6. What would a Democratic-controlled House mean for Trump?
His ability to get major legislation passed would likely be thwarted, in no small part because the House is where all bills for raising revenue must originate. Plus, his administration would likely face new or re-energized investigations, perhaps including subpoenas, by congressional committees under the control of Democrats. Those investigations include whether the Trump campaign colluded with a Russian effort to undermine the 2016 election. Democrats could also seek to obtain and review Trump’s tax returns — though if so, that doesn’t mean they’d be released to the public.
7. And if Democrats win the Senate as well as the House?
A majority in the Senate is uniquely important because that’s the only chamber that can approve or reject any new Supreme Court appointment by Trump, or any appointment to his cabinet. Control of both the House and Senate would mean that Democrats determine all legislation for the next two years, though Trump could veto any measure before it became law.
8. Why should the world care about the U.S. midterms?
Trump has been able to do things like renegotiate the terms of the North American Free Trade Agreement, put 10 percent tariffs on $200 billion worth of Chinese exports, cut financial aid for the United Nations and announce that the U.S. would withdraw from the Iran nuclear deal. A Democratic House and/or Senate would have a say in implementing the proposed replacement for Nafta and could challenge Trump’s ability to unilaterally apply tariffs in the name of national security. It also could vote to restore foreign aid and not to re-impose sanctions on Iran. Perhaps the most dramatic thing a Congress under Democratic control could try to do is impeach Trump and remove him from office.
9. On what grounds could Trump be impeached?

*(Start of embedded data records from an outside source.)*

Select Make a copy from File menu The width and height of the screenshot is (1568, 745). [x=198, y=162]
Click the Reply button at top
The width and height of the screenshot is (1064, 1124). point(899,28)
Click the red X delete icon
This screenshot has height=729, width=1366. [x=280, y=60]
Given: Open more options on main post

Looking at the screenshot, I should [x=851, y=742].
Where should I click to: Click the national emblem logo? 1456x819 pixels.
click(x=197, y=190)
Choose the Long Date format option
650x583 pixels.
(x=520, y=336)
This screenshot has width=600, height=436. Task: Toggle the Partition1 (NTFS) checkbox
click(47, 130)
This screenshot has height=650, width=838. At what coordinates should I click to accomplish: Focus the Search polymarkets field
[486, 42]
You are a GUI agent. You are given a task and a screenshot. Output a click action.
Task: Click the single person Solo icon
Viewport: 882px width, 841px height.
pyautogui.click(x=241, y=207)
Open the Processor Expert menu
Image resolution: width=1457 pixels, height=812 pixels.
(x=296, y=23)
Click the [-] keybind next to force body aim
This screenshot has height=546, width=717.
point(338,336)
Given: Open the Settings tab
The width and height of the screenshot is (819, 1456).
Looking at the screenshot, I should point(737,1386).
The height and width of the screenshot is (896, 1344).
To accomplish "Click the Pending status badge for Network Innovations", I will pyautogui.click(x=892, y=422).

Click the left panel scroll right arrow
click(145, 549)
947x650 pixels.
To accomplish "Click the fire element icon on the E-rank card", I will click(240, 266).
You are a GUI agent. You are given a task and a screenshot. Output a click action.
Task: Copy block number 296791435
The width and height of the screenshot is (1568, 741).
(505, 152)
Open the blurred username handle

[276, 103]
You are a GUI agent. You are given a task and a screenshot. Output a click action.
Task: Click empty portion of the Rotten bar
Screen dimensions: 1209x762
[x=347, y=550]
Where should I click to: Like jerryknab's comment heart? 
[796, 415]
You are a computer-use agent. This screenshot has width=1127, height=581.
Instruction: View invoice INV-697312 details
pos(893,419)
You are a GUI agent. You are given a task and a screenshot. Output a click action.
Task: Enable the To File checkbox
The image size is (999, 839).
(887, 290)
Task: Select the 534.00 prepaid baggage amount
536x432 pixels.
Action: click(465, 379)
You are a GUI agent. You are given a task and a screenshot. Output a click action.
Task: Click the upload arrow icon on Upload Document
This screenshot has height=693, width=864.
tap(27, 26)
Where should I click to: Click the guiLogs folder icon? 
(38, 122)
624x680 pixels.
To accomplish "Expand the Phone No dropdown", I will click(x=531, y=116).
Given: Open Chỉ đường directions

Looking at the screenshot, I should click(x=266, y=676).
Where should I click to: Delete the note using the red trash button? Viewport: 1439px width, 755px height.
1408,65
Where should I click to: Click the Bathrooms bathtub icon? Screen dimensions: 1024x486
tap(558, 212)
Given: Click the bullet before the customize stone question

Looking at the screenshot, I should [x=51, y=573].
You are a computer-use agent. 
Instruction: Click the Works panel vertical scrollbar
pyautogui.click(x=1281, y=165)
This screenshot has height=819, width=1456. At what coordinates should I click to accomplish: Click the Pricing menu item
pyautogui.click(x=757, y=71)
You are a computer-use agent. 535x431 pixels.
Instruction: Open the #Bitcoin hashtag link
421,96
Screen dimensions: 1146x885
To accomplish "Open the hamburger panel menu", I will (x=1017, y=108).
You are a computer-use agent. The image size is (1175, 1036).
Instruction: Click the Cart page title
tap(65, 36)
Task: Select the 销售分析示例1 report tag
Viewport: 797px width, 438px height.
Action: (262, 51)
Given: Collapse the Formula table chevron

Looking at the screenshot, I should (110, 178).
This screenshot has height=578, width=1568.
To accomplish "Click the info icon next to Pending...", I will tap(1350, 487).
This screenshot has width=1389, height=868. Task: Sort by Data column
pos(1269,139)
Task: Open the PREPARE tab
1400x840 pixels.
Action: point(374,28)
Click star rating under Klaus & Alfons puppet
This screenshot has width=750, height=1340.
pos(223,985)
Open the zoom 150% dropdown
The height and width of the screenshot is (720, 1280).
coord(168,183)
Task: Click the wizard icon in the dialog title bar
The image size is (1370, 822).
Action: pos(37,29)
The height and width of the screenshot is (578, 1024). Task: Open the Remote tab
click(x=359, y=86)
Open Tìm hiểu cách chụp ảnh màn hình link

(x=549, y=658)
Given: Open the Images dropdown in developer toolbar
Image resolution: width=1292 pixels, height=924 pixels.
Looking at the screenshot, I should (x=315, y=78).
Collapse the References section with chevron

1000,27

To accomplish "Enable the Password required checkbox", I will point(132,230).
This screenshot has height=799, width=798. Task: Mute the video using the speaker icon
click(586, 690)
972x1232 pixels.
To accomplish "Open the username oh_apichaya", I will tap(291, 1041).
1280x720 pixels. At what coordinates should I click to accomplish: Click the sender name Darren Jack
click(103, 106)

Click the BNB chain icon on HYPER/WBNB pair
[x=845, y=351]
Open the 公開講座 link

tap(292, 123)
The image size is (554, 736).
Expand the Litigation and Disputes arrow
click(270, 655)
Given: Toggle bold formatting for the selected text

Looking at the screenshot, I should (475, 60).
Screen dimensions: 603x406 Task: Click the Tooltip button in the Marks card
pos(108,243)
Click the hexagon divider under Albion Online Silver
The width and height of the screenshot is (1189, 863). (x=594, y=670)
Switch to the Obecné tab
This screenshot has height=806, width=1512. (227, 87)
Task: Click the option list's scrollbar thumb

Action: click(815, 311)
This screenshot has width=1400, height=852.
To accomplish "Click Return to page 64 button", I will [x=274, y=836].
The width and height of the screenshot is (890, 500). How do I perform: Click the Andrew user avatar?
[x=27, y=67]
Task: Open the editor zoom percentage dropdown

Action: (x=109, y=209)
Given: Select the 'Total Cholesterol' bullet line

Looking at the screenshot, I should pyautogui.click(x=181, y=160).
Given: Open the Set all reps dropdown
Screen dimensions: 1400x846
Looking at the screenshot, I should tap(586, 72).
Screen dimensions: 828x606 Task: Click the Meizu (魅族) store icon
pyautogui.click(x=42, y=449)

A president can face impeachment for “treason, bribery, or other high crimes and misdemeanors,” and that last part gives Congress great leeway. Democratic leaders have mostly steered way from impeachment talk, reasoning that many voters aren’t eager to see a repeat of the political warfare that raged 20 years ago when Republicans sought to remove President Bill Clinton. But a small group of Democratic House members have already proposed impeaching Trump on charges of allegedly obstructing justice, undermining the federal judiciary and violating the ” emoluments clause” of the Constitution by refusing to divest his business stakes before becoming president. If a majority of the House were to approve one or more formal written charges known as articles of impeachment, the Senate would hold a trial. If two-thirds of the senators voted to convict — something that would require cooperation from Republicans — the president would be removed from office.